Restricting Import Date Range

This is a new feature which was requested by some of our colleagues working within the corporate environment. In some investigations, they may only be permitted to import data within a certain date range. By selecting to restrict the import range, any data outside the target date range is not added to the workspace.

This functionality can be found by selecting Options from the Tools menu and selecting Restrict Data Range (as shown below).

 
Tools_Options_Restrict_Date_Range

F2 Find Next Tagged Record

This new function was added as a result of a request from a forensic examiner. During an investigation, it may be necessary to tag certain records of interest and then review the activity on either side of each record. This can be achieved by tagging the required records and then pressing F5 to remove all filters. Selecting F2 (or Searching » Find Next Tagged Record) will move the record pointer to the next tagged record allowing you to examine that record and the data surrounding it.

HstEx® v3.6 – Recovering Apple Safari History Binary Plist

NetAnalysis® now has the ability to import Apple Safari History binary plists recovered by HstEx® v3.6.

The Apple Safari browser stores Internet history records in an Apple Property List (plist). With the earlier versions of the Safari browser (version varies depending on operating system), this file was in XML format. In later versions, Apple switched to using a proprietary binary plist format. NetAnalysis supports both XML and binary plist files and now supports the recovery of this data direct from a forensic image or write protected physical/logical device.

The data is recovered by HstEx® and output in the form of *.hstx files. These files can then be loaded directly into NetAnalysis® v1.52. As of the publication of this article, NetAnalysis® and HstEx® are the only forensic tools capable of recovering this data.

Further Information

Overview

HstEx v3.6 adds a number of new features and fixes some minor bugs. One of the major new features released in this version is the ability to recover Safari binary plist data.

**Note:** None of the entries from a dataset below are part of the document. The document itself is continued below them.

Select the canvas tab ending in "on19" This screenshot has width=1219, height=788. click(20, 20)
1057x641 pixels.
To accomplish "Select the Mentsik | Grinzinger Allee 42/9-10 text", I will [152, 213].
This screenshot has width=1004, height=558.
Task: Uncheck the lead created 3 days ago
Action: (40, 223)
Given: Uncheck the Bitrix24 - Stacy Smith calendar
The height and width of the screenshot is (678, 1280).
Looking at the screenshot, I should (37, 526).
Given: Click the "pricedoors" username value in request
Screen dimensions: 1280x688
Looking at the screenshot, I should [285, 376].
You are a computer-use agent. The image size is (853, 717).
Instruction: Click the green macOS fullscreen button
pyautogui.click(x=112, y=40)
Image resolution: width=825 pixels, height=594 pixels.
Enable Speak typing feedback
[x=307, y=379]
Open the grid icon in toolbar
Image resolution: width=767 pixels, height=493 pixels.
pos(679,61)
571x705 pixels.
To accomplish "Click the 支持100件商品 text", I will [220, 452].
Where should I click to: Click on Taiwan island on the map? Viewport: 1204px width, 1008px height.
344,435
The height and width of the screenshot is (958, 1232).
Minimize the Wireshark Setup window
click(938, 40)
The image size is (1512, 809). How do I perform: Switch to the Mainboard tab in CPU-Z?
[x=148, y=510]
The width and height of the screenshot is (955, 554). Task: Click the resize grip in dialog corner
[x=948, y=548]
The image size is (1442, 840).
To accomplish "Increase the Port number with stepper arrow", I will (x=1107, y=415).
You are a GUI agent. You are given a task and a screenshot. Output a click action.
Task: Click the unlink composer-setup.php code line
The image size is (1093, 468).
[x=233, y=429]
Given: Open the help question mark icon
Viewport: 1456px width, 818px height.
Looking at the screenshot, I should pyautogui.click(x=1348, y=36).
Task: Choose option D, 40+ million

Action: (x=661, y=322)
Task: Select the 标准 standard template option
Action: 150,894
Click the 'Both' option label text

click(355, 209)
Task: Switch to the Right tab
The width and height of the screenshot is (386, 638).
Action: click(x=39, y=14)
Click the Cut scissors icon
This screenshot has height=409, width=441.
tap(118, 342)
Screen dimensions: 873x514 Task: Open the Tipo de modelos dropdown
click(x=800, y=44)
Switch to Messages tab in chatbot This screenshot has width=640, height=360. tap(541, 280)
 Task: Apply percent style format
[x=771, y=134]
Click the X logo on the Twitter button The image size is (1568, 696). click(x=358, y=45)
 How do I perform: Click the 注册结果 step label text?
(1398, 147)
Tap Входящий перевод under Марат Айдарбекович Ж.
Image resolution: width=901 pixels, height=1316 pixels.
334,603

New Feature: Apple Safari Binary Plist Recovery

The Apple Safari browser stores Internet history records in an Apple Property List (plist). With the earlier versions of the Safari browser (version varies depending on operating system), this file was in XML format. In later versions, Apple switched to using a proprietary binary plist format. NetAnalysis supports both XML and binary plist files.

Using our proprietary Intelli-Carve™ technology (developed for our data recovery product Blade), we have enhanced HstEx by adding the ability to recover Safari binary plist history files. HstEx can recover this data even if the original file was deleted.

The data is recovered by HstEx and output in the form of *.hstx files. These files can then be loaded directly into NetAnalysis v1.52.

USB Licence Dongle Support

As some of you may be aware, our Blade data recovery product is licensed with a USB licence dongle. We are now offering the option to licence NetAnalysis and HstEx with a USB licence dongle. The USB licence dongle provides you with much greater flexibility over a licence key file (which is restricted to one licence key per machine) as the USB dongle can be easily moved from machine to machine. This is not permitted with a licence key file which is restricted to a single workstation.

Existing licence key file holders can purchase a USB licence dongle upgrade through our store. Please see the following link for further information on USB Dongle Licences.

New Feature – Cancel and Partial Recovery during Search Phase

This feature allows you to select cancel during the search phase of a recovery. On selecting cancel, you have the option of recovering what has been found so far (assuming HstEx has found data to recovery at this point) and perform a partial recovery.

New Feature – Open Export Folder on Completion

This feature can be accessed via the Options menu. When set, at the end of the extraction process, the Export folder will automatically open for easy access.

Data Recovery Buffer Size

With previous versions of HstEx, the processing block size was fixed to whichever block size had been set when the original device had been imaged (normally 64 Sectors). Version 3.6 now allows you to manually set the processing block size with the potential of speeding up the recovery.